Artikel 2 van de Beleidsregel uitleg ‘specifieke aard van het
beroep’ en ‘andere gewichtige omstandigheden’ bedoeld in de
Leerplichtwet 1969 luidt (gedeeltelijk): Andere gewichtige
omstandigheden (…) In de hierna te noemen gevallen kan, zolang het
totaal aan een jongere te verlenen verlof het aantal van 10
verlofdagen in een schooljaar niet te boven gaat, verlof worden
gegeven voor de hierna genoemde periode: Voor verhuizing: maximaal 1
schooldag; voor het bijwonen van het huwelijk van bloed- of
aanverwant tot en met de 3e graad: in Nederland maximaal 2
schooldagen indien er ver gereisd moet worden, anders maximaal 1 dag,
in het buitenland maximaal 5 schooldagen. Soort bewijs: trouwkaart
(indien twijfelachtig kopie trouwakte); bij 25, 40 of 50 jarig
ambtsjubileum en het 12 ½, 25, 40, 50 en 60 jarig huwelijksjubileum
van ouder(s)/verzorger(s) of grootouders: maximaal 1 schooldag;
”Wil”
Artikel
2 van de Beleidsregel uitleg ‘specifieke aard van het beroep’ en
‘andere gewichtige omstandigheden’ bedoeld in de Leerplichtwet
1969 luidt (gedeeltelijk): Andere gewichtige omstandigheden. Op grond
van artikel 11, onderdeel g, en artikel 14 van de Leerplichtwet zijn
in bepaalde situaties bijzondere vormen van verlof toegestaan voor
maximaal tien dagen per schooljaar. Het gaat hier om zogenaamde
‘andere gewichtige omstandigheden’. Dit zijn omstandigheden die
niet eerder in de limitatieve opsomming van artikel 11 van de
Leerplichtwet zijn genoemd en die veelal buiten de wil of
invloedsfeer van de ouders of leerling zijn gelegen. Het hoofd van de
school of instelling kan verlof verlenen voor afwezigheid als gevolg
van een dergelijke andere gewichtige omstandigheid. In de hierna te
noemen gevallen kan, zolang het totaal aan een jongere te verlenen
verlof het aantal van 10 verlofdagen in een schooljaar niet te boven
gaat, verlof worden gegeven voor de hierna genoemde periode: (…)

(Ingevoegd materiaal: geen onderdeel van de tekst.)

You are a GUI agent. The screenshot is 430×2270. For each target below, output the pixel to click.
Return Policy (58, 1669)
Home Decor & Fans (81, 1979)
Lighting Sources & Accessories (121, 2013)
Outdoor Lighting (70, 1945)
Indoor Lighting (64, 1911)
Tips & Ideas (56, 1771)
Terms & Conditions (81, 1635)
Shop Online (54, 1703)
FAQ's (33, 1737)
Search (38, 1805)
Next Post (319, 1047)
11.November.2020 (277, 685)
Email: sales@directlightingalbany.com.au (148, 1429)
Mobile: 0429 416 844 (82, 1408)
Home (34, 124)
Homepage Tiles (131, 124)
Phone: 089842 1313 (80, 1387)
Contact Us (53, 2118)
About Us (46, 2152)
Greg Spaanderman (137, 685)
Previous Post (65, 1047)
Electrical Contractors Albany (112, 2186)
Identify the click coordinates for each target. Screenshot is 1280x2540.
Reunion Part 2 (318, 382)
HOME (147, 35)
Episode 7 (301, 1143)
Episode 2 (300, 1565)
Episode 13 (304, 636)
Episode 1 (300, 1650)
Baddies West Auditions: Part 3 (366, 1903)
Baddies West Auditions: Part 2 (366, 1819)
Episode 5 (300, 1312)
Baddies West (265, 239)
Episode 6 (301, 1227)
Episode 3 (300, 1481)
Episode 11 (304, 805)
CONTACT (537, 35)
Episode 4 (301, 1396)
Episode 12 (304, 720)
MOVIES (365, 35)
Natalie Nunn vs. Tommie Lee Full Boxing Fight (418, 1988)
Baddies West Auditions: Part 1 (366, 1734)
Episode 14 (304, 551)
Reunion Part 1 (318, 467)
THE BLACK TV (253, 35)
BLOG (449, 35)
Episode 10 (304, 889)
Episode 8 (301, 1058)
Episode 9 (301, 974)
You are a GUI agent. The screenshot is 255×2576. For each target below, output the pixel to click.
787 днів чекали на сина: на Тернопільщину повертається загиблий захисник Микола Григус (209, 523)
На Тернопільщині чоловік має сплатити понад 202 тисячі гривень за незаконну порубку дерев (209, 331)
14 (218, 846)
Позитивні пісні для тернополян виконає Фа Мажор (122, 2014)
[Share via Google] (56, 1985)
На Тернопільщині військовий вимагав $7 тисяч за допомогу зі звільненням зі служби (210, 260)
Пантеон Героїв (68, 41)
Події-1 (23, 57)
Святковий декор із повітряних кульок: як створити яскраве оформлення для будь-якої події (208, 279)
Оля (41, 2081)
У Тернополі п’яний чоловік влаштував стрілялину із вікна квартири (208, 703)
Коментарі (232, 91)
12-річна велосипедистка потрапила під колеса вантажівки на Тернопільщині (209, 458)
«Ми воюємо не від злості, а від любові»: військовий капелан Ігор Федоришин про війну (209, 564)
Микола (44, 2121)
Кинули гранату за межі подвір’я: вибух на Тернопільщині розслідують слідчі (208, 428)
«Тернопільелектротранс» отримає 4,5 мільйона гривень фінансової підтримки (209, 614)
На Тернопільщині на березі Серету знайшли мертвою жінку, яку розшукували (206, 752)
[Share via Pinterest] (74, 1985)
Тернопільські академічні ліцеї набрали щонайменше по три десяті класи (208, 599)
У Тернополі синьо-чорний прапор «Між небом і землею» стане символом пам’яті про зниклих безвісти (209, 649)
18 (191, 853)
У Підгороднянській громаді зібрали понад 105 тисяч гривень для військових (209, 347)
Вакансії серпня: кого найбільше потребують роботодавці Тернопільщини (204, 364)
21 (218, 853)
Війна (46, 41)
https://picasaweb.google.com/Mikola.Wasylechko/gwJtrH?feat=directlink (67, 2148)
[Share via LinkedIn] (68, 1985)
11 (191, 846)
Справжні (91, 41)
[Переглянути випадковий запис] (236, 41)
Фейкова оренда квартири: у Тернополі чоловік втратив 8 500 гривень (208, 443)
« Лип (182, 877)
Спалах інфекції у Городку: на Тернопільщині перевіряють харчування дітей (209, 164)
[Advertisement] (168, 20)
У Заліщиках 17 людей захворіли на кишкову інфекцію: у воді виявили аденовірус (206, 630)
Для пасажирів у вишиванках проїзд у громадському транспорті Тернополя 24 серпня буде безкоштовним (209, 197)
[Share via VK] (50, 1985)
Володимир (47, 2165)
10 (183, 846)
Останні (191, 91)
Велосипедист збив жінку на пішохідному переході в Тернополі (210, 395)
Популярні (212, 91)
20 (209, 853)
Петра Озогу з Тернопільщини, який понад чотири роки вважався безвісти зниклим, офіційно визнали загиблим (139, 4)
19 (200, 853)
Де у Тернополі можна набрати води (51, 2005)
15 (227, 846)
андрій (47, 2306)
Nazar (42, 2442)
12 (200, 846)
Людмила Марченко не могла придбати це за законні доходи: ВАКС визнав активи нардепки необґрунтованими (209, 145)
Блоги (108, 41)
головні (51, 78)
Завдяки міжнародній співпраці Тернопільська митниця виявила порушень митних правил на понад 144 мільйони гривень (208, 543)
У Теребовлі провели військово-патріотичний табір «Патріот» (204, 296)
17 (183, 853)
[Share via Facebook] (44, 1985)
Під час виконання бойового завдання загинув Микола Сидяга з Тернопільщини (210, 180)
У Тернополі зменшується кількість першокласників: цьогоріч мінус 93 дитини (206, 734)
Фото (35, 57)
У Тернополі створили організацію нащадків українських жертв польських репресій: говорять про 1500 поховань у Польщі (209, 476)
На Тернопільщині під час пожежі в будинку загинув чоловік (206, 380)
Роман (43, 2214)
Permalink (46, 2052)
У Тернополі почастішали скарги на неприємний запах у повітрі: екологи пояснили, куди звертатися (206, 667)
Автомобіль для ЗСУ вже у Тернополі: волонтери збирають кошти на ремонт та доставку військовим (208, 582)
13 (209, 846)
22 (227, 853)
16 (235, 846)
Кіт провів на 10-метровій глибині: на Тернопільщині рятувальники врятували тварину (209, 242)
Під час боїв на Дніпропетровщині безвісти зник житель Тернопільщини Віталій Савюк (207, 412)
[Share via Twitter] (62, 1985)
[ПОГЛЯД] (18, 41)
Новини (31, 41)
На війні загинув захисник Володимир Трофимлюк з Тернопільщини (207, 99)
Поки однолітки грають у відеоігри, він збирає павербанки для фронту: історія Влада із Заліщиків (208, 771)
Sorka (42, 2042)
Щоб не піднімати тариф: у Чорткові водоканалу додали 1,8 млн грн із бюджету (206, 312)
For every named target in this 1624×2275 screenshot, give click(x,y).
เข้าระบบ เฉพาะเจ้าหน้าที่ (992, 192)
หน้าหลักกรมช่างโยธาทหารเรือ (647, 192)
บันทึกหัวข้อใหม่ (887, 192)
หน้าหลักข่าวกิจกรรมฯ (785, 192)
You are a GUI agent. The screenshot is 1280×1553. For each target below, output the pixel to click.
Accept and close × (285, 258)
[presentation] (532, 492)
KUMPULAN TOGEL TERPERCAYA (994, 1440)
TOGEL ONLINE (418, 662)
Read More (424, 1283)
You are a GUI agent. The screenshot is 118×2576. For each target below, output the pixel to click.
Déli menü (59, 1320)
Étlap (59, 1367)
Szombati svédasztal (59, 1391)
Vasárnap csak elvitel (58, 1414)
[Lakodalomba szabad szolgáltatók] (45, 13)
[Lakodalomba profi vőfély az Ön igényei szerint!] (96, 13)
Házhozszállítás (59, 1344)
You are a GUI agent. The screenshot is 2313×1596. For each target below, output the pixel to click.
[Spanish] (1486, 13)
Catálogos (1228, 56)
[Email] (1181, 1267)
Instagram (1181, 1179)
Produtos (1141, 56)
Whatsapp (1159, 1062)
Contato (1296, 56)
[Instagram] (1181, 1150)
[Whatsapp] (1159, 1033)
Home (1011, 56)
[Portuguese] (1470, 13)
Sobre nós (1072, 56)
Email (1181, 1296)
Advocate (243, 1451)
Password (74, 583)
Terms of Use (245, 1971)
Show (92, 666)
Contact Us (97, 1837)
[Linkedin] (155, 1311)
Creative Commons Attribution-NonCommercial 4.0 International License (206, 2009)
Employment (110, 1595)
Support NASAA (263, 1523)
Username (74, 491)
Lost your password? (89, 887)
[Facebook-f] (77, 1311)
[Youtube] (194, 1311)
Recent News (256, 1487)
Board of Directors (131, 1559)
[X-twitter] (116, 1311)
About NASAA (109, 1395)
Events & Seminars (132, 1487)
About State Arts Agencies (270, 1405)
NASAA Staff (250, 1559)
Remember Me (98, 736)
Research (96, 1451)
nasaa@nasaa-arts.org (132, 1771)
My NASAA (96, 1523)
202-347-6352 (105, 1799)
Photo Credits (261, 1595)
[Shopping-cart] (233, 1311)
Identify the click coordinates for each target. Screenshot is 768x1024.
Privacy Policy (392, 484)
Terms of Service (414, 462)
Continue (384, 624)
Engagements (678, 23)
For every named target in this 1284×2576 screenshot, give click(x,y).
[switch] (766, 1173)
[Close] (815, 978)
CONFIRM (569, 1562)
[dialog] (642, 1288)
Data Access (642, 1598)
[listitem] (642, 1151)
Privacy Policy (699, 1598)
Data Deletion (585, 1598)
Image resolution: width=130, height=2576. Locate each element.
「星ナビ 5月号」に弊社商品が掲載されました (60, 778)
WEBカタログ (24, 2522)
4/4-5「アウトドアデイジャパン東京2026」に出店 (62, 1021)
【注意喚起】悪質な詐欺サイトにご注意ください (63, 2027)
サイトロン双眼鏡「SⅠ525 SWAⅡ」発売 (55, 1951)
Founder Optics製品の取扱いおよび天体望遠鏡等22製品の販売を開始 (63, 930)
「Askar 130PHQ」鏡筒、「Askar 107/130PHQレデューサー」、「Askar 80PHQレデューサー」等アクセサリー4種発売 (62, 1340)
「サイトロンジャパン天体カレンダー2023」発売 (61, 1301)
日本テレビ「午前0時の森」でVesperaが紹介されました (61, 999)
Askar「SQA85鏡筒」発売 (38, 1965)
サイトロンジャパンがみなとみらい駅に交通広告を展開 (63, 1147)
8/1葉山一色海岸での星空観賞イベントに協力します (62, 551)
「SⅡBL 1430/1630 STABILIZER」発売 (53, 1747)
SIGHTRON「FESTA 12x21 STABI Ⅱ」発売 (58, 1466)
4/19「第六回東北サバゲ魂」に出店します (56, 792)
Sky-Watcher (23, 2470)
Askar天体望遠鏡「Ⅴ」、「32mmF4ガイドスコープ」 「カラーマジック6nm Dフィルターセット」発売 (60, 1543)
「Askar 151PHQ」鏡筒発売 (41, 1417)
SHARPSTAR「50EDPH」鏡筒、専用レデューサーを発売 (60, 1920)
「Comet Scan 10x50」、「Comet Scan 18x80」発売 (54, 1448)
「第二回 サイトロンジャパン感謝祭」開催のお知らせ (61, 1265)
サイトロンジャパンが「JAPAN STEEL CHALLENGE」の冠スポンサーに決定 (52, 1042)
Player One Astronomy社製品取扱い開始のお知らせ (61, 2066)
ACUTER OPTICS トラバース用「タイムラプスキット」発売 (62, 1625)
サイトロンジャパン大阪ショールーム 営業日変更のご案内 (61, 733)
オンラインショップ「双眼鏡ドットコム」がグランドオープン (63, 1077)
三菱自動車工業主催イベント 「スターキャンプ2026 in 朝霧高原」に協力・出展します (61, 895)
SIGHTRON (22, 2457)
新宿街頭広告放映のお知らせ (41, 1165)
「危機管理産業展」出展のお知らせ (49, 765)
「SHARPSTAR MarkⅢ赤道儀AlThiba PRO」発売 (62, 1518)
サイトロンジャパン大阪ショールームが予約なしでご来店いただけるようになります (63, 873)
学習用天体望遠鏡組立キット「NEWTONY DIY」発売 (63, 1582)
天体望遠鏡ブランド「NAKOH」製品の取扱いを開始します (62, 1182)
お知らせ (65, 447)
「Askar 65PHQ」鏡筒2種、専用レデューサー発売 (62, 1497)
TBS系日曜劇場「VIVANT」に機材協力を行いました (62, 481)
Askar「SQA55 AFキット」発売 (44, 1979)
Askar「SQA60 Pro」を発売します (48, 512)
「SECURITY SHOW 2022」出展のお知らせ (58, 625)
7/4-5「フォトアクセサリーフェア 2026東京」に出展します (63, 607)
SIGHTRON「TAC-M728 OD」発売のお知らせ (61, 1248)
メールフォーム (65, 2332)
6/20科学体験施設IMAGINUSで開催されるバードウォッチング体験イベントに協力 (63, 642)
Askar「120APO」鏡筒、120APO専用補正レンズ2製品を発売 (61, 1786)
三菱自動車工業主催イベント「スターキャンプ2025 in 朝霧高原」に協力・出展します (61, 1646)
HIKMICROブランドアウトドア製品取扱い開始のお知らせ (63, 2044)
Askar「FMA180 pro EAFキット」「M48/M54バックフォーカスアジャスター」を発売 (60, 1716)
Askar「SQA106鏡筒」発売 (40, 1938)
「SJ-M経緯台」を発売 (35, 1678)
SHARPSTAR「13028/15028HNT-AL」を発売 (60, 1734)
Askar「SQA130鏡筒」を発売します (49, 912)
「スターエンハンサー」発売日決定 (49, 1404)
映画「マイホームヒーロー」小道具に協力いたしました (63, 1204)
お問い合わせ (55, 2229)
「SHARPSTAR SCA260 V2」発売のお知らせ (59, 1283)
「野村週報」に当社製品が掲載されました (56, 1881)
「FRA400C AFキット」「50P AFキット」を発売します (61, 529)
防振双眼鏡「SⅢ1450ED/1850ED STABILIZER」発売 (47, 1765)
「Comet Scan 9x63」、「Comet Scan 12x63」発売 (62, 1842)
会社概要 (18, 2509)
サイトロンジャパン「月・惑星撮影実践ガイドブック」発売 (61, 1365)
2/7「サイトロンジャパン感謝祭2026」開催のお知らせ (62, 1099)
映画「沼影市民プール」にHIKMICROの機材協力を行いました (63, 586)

voor andere naar het oordeel van het hoofd van de
school/instelling gewichtige omstandigheden: maximaal 10 dagen.
”Grondrecht”
Artikel
2 van de Beleidsregel uitleg ‘specifieke aard van het beroep’ en
‘andere gewichtige omstandigheden’ bedoeld in de Leerplichtwet
1969 luidt (gedeeltelijk): Andere gewichtige omstandigheden. In de
hierna te noemen gevallen kan, zolang het totaal aan een jongere te
verlenen verlof het aantal van 10 verlofdagen in een schooljaar niet
te boven gaat, verlof worden gegeven voor de hierna genoemde periode:
(…) voor andere naar het oordeel van het hoofd van
de school/instelling gewichtige omstandigheden: maximaal 10 dagen.
Daarbij geldt het volgende:
•. Verlofaanvragen
dienen schriftelijk en binnen een redelijke termijn bij het hoofd van
de school/instelling te worden ingediend. Indien de aanvraag niet
binnen een redelijke termijn is ingediend, moet door de aanvrager
worden beargumenteerd waarom dit niet is gebeurd;
•. er
kunnen voorwaarden gesteld worden aan het toekennen van verlof,
bijvoorbeeld het achteraf tonen van bepaalde bescheiden;
•. de
toestemming of afwijzing moet schriftelijk worden vastgelegd en in
geval van afwijzing goed worden gemotiveerd door het hoofd van de
school/instelling;
Artikel 9 Grondwet luidt (gedeeltelijk): Het recht tot vergadering
en betoging wordt erkend, behoudens ieders verantwoordelijkheid
volgens de wet.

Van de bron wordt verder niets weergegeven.